You've been trained for situations just like this. You know if he brings a gun out of his pocket -- and every single thing that has happened so far makes you think that's exactly what's going on -- he can swing the gun in an instant, shooting you before your finger can pull the trigger of your gun. In just a fraction of a second, you could be dead.
What do you do?
He goes on to say that most officers never find themselves in this situation. Then he says: "But on rare occasions, it happens. I know. It happened to me in 1991 at Interstate and Skidmore. I was stabbed before I could fire my weapon."
What he leaves vague, however, is whether his described situation was his own, a hypothetical (perhaps an amalgam of actual incidents), or what he's hearing from Officers Sery and Macomber about the most recent such incident. Re-reading the piece several times, it is most likely that he's relating his own experience.
Even so, without making that explicit, and by telling this particular story in such detail -- especially the bit about the "dark-tinted power window" rolling up as the driver's hand moves towards something -- King is clearly trying to leave in the readers' minds the impression that this is what occurred the night Officer Jason Sery shot and killed James Jahar Perez.
He's trying to muddle in the readers' minds the facts of last weekend's shooting with specific facts from an entirely different incident. In addition to the smear campaign against Perez based upon his criminal history and the presense of drugs, King and other participants in the knee-jerk "my officers, right or wrong" worldview now are trying to conflate distinct incidents in order to dilute the public's ability to focus on the facts at hand in this particular shooting.
Thirty-six years ago today in Memphis, the nation lost another man named King -- one of far more conscience and respect than this Robert J. It's too bad that on this day of all days, we have to read this particular King's cynical attempts at obfuscating the facts surrounding the officer-involved shooting of another African-American.
Comments (6)
myrln on 04 Apr 2004
I read Mr. King's piece. But I think being a police officer means you know you are in danger, that you accept that given, and that "protect and serve" does not mean your feeling endangered gives you the right to shoot first and ask questions or ascertain facts afterward.
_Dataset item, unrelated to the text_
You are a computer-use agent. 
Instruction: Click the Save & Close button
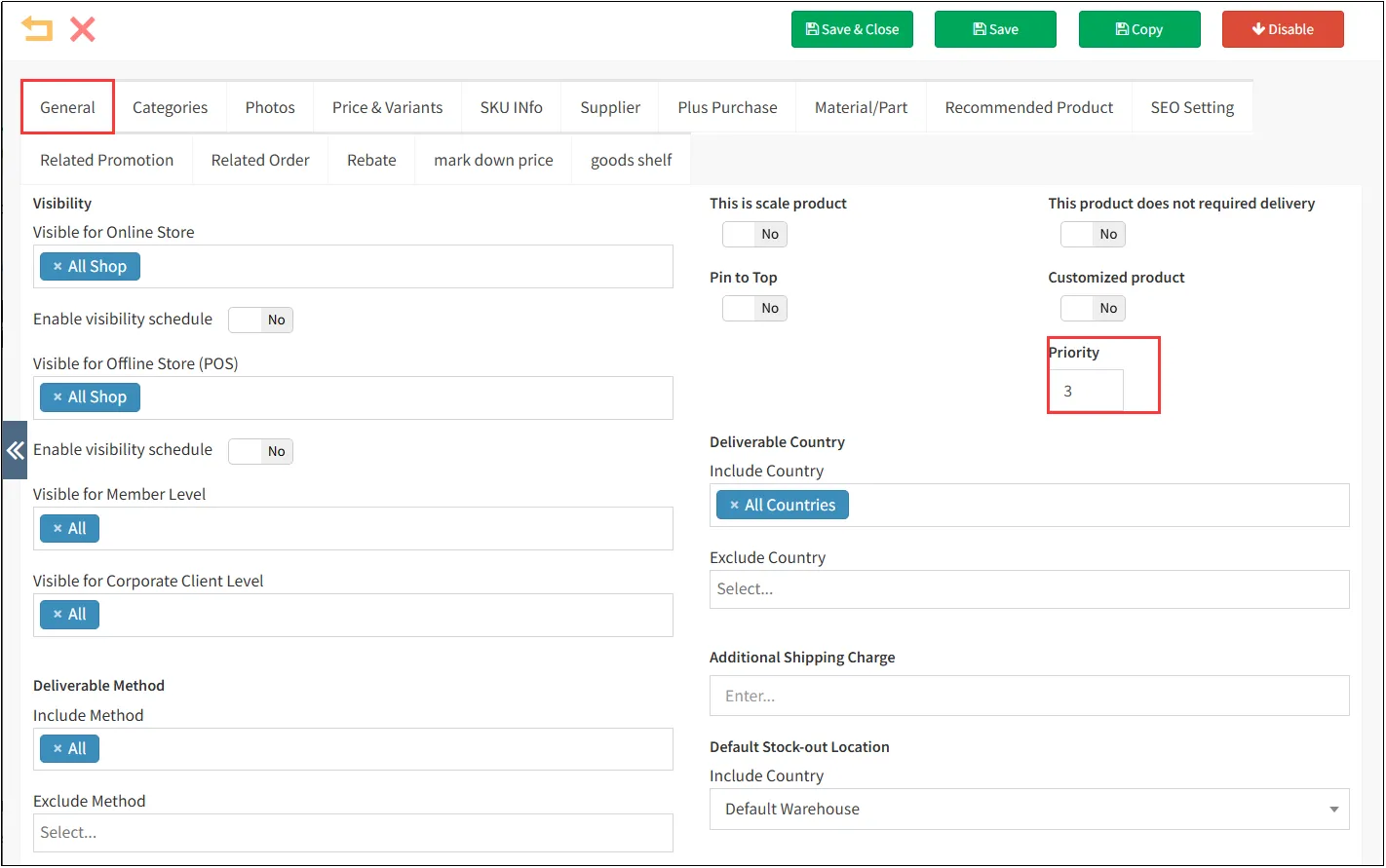[x=852, y=29]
It's not a job I'd want, for sure; it's hard and it's dangerous. But my understanding that does not mean I accept an unarmed man being shot because an officer was frightened or nervous or uncertain. No. Crystal clear and active threat is essential before that trigger's pulled. And if those can't be ascertained, then go back to your own patrol car and call for backup and take whatever razzing you may get if it turns out to be, indeed, nothing more than a routine traffic stop. You can't have it all ways.
no one in particular on 04 Apr 2004
It was definitely a confusing piece. I'd heard that Perez's windows were tinted, so I assumed when he was mentioning the windows being rolled up that he was talking about Perez doing that. I started wondering how I'd missed that piece of information before I realized that he was just making it all up.
I'm not even convinced he's talking about his own stop here. How do you get stabbed from behind a rolled up window? I came away with the impression that he was making up a fictional story with the hopes that the reader would incorrectly assume it was based on the facts in the Perez case (like I did at first).
Either way, it's clearly aimed to mislead.
Jack Bog on 04 Apr 2004
King's just doing his police union job. But this time around, it will do no good. The fact that suddenly there's a public inquest is a pretty good signal that Vera and Derrick are going to hang Mr. Sery out to dry.
The One True b!X on 04 Apr 2004
Well, if it's King's story, he did mention that he had yanked the car door back open. Which in and of itself seems a rather spectacularly idiotic thing to do, and if this is King's story, shows how stupid of a cop he seems to have been when he was regularly out on the street.
The One True b!X on 04 Apr 2004
And, interestingly, Joe Smith (who was chosen by the Multnomah County Board of Commissioners to take over the suddenly-vacant District 43 seat in the Oregon House) at today's rally downtown, slammed King's article in a similar fashion, although he took it at face value that King was attempting to describe the Perez stop directly.
Brian Smith on 05 Apr 2004
One of the most disturbing facts I learned yesterday at the rally was that the federal minimum for police training is 22 weeks, but in Portland it's only 10 weeks.